Task requirements => Read through the entries below and return each line with the word "agent".

Source information =>
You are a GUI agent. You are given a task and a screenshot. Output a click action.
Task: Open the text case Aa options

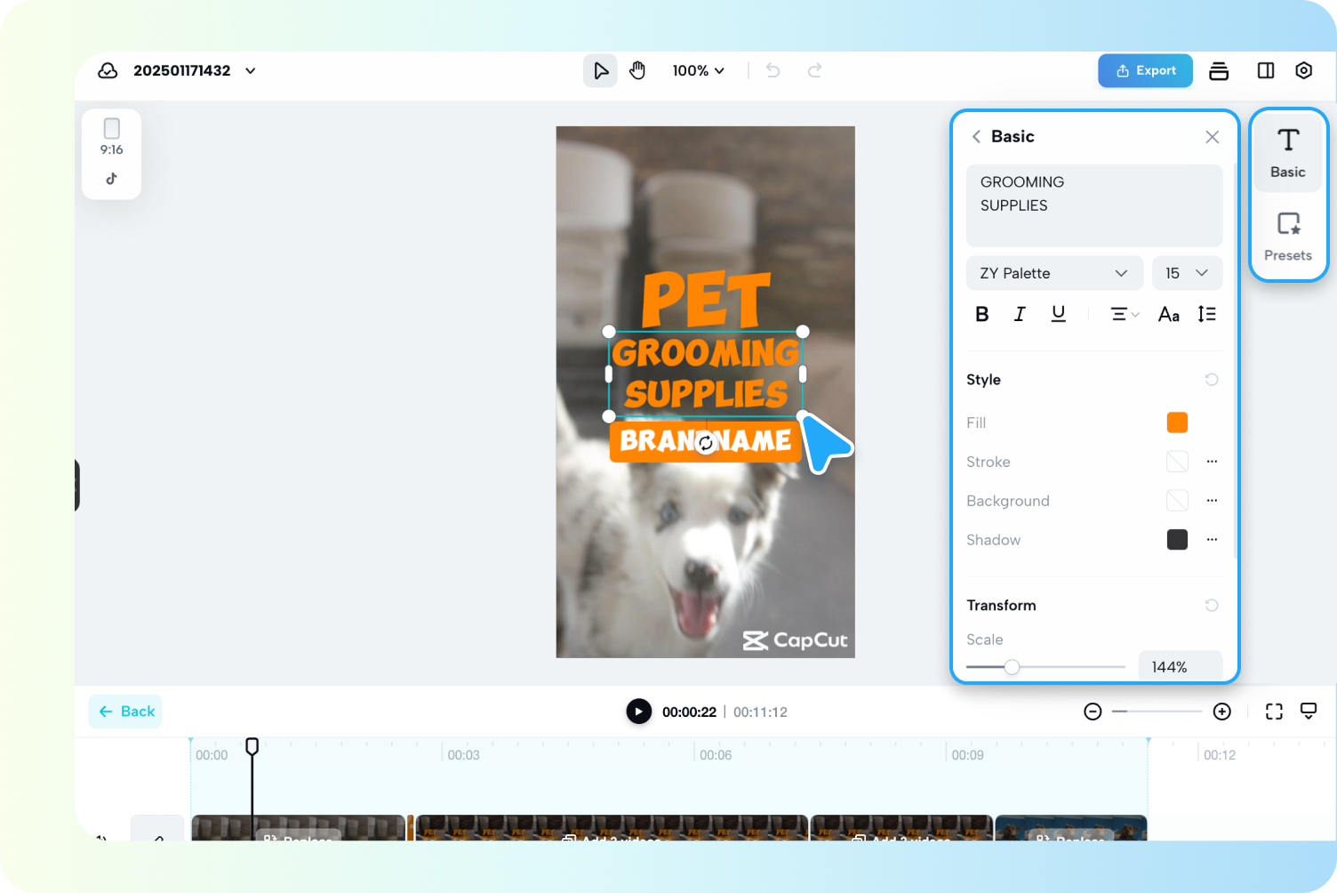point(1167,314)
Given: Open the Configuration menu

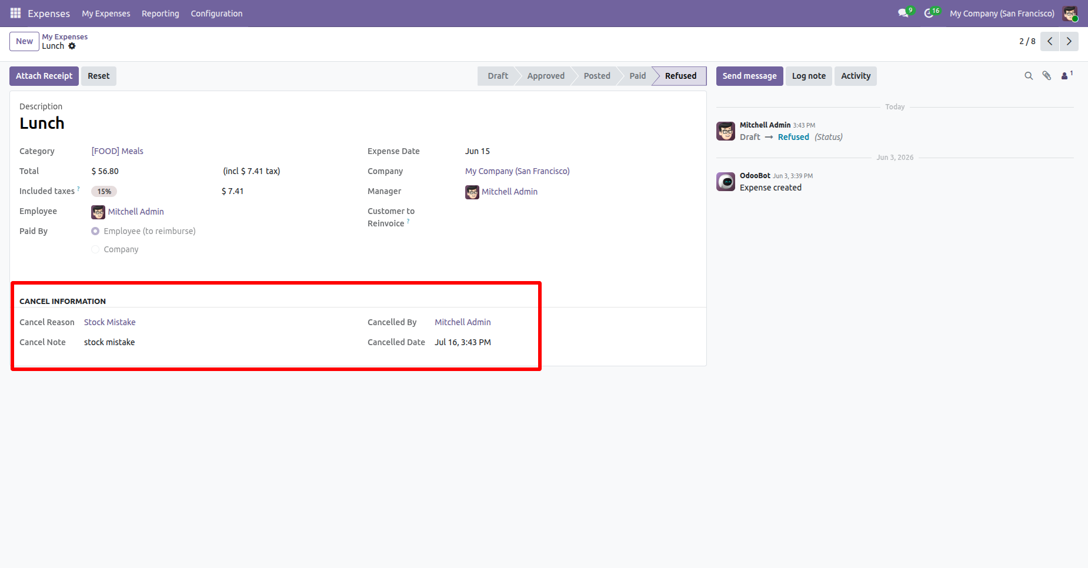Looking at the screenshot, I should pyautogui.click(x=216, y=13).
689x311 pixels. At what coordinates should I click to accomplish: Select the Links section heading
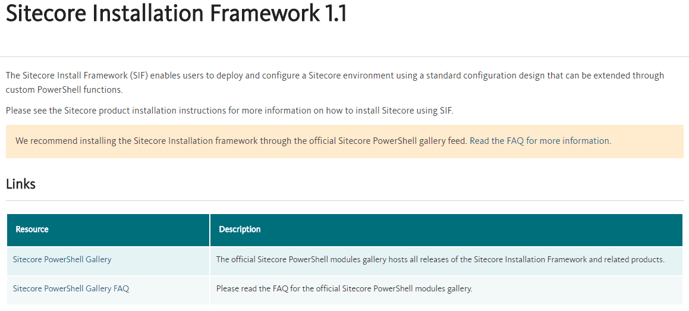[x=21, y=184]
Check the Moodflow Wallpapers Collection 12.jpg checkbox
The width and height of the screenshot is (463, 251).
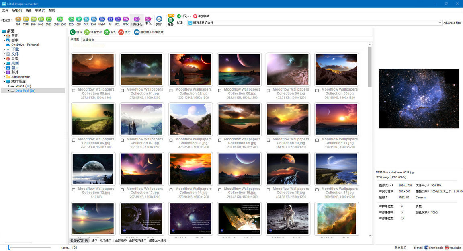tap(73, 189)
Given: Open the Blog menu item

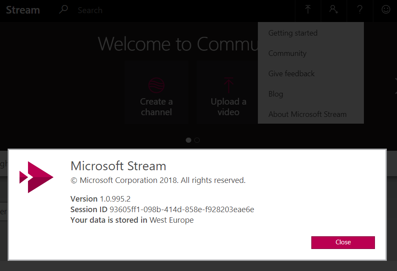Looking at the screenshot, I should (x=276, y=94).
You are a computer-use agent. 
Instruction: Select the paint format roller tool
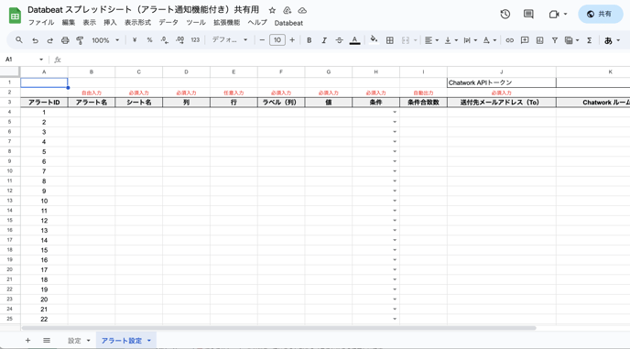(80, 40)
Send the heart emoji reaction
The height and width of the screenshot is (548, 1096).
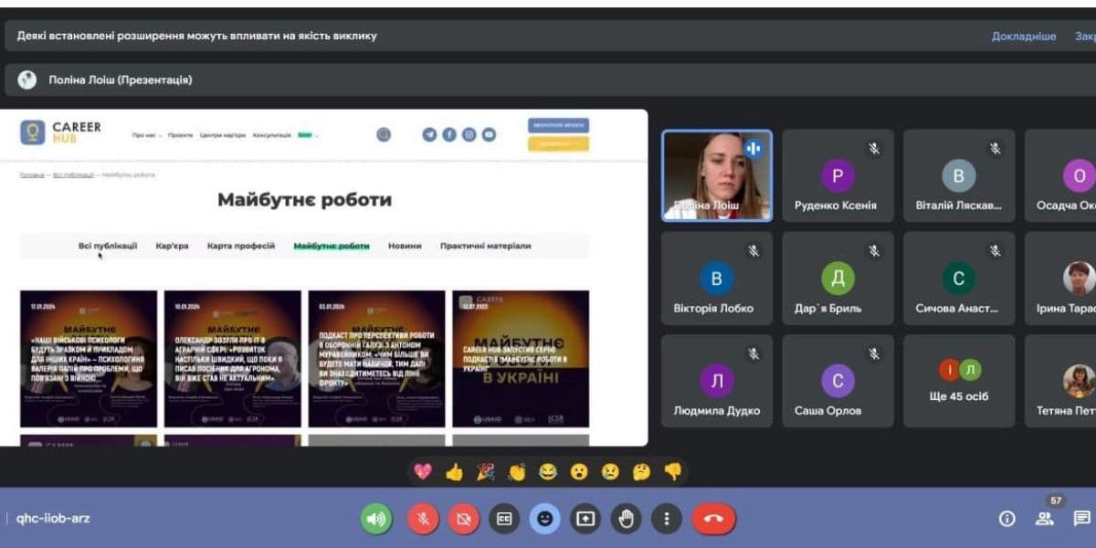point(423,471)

==

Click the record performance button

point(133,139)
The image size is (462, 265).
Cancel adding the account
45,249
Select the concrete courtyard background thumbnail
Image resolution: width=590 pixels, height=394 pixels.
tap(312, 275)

---

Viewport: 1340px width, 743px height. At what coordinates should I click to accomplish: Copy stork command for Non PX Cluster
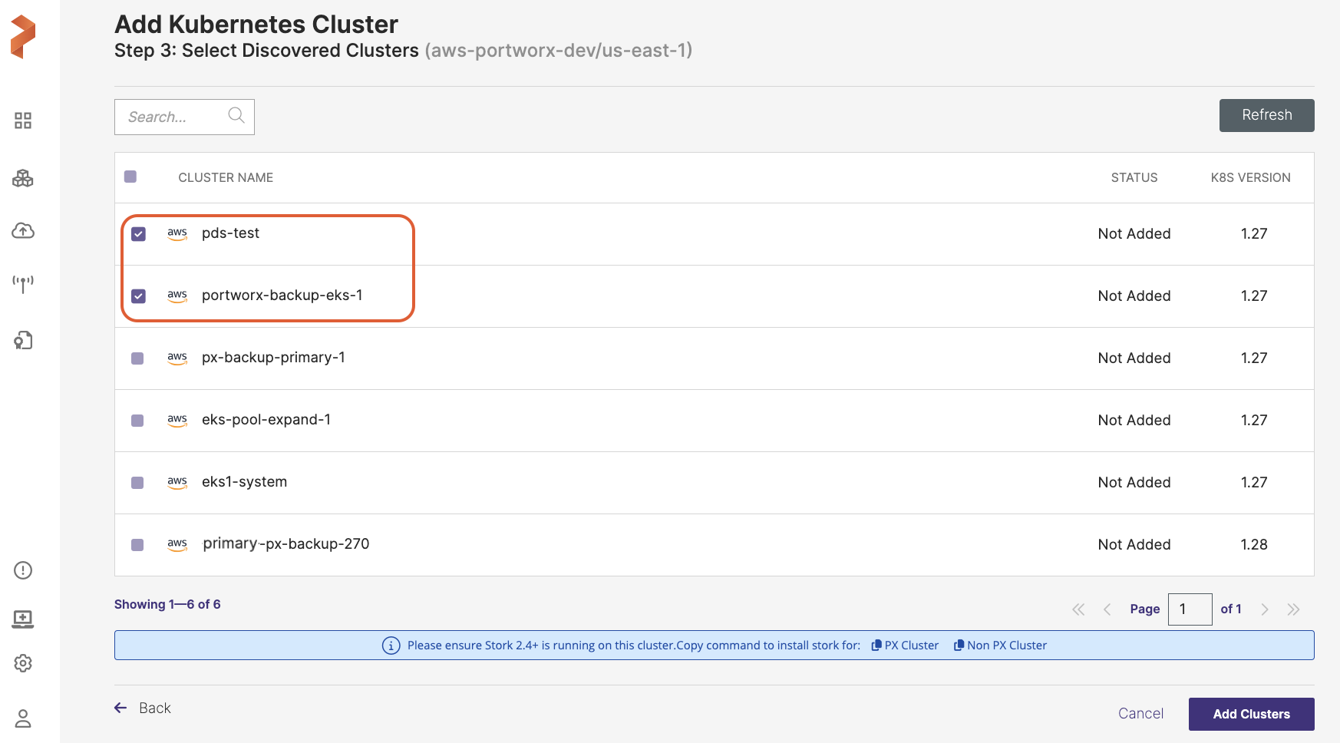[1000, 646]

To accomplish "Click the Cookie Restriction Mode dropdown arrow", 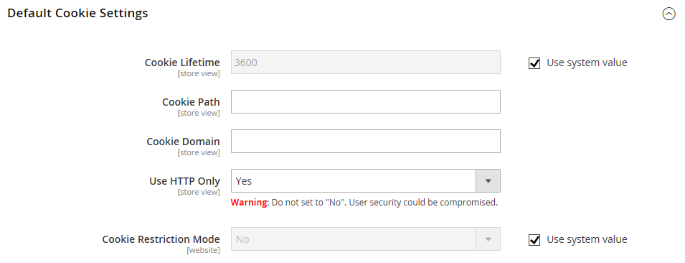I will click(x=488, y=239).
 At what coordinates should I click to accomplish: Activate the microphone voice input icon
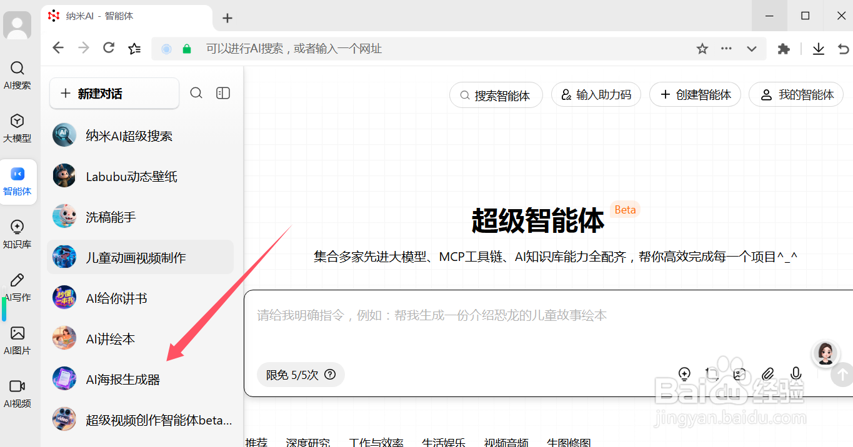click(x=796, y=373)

Reply =>
You are a GUI agent. You are given a task and a screenshot. Output a click action.
You are a computer-use agent. 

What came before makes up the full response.